The bottom line is that the Intended Father (the genetic father) is listed on the initial birth certificate along with the Gestational Carrier when the baby is conceived with a donated egg.  The Intended Mother or the other Intended Father will establish his or her legal relationship with the baby through a related-parent adoption.

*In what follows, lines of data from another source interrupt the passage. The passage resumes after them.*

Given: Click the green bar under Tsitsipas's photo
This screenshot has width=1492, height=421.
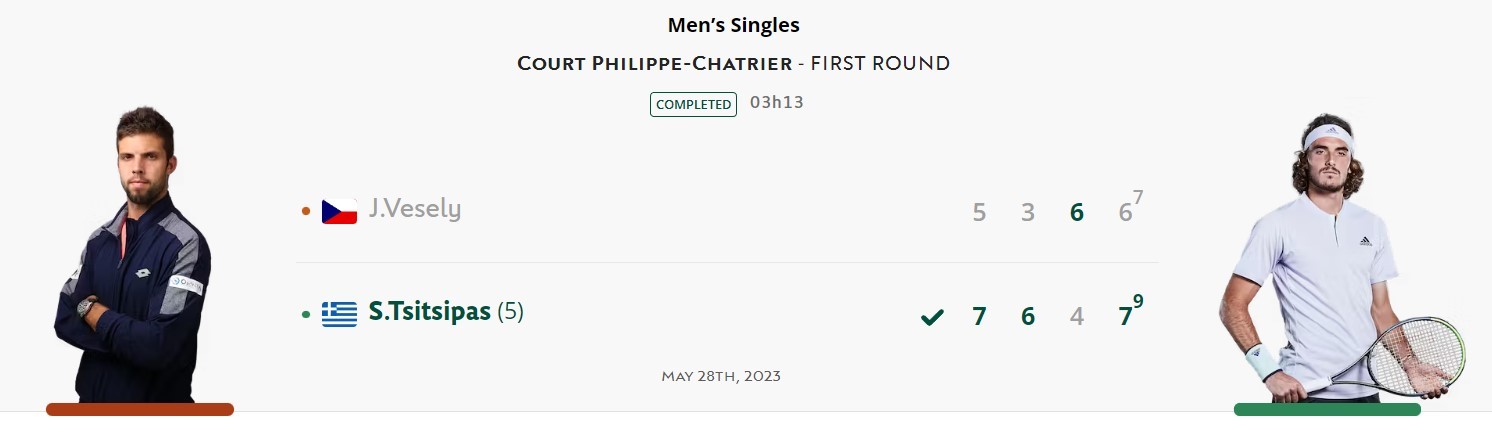Looking at the screenshot, I should 1327,409.
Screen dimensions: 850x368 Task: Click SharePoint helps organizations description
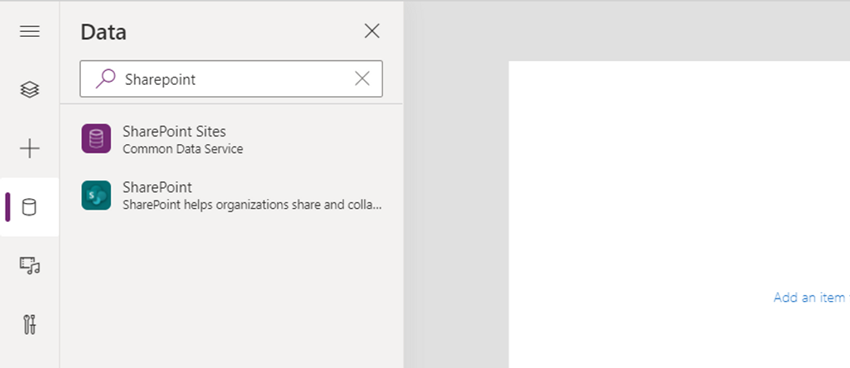coord(252,205)

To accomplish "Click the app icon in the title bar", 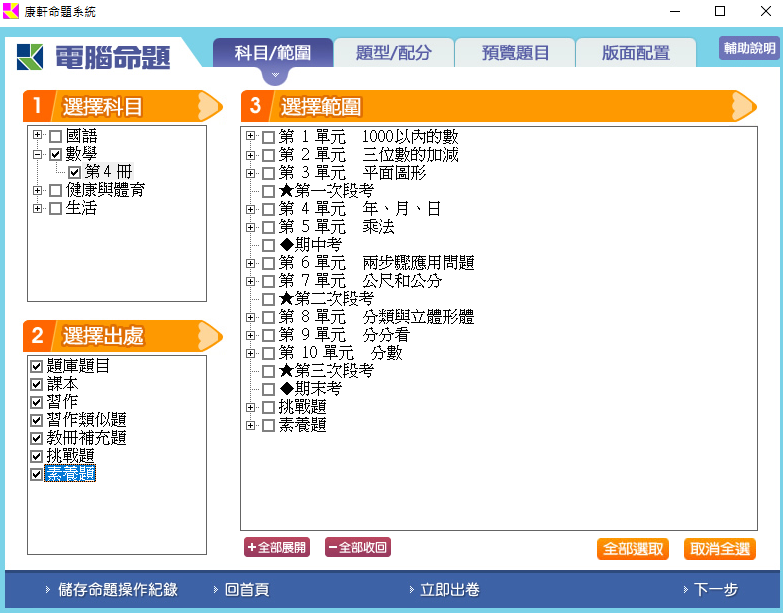I will tap(11, 12).
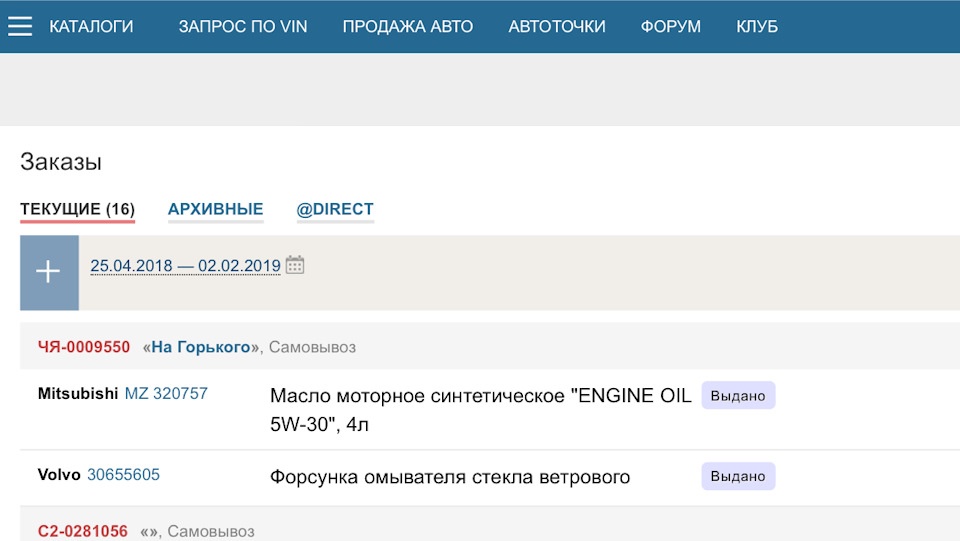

Tennessee does have a restriction on adoption such that only Tennessee residents can adopt in Tennessee.  Recently the Tennessee legislature passed an exception to this requirement.  If a Tennessee Court has granted a non-Tennessean guardianship over a child, that Tennessee Court has jurisdiction to address the adoption of the child.  While this was not the original purpose of this statute, non-genetic parents who need to secure their legal relationship with their children may be able to do so in Tennessee if a Tennessee Court grants the parent a partial guardianship over the child.

Tennessee does have an embryo donation statute which, in essence says that, when a couple receives a donated embryo, the recipient couple become the legal parents of any children who are born to them from the embryos. This statute makes no reference to surrogacy. Without surrogacy being covered in the statute on embryo donation, parents using donated embryos are stuck with the requirements of Tennessee’s laws on surrogacy.  If neither of the Intended Parents is a genetic parent of the child, the parents can not easily get their legal relationship with their children recognized.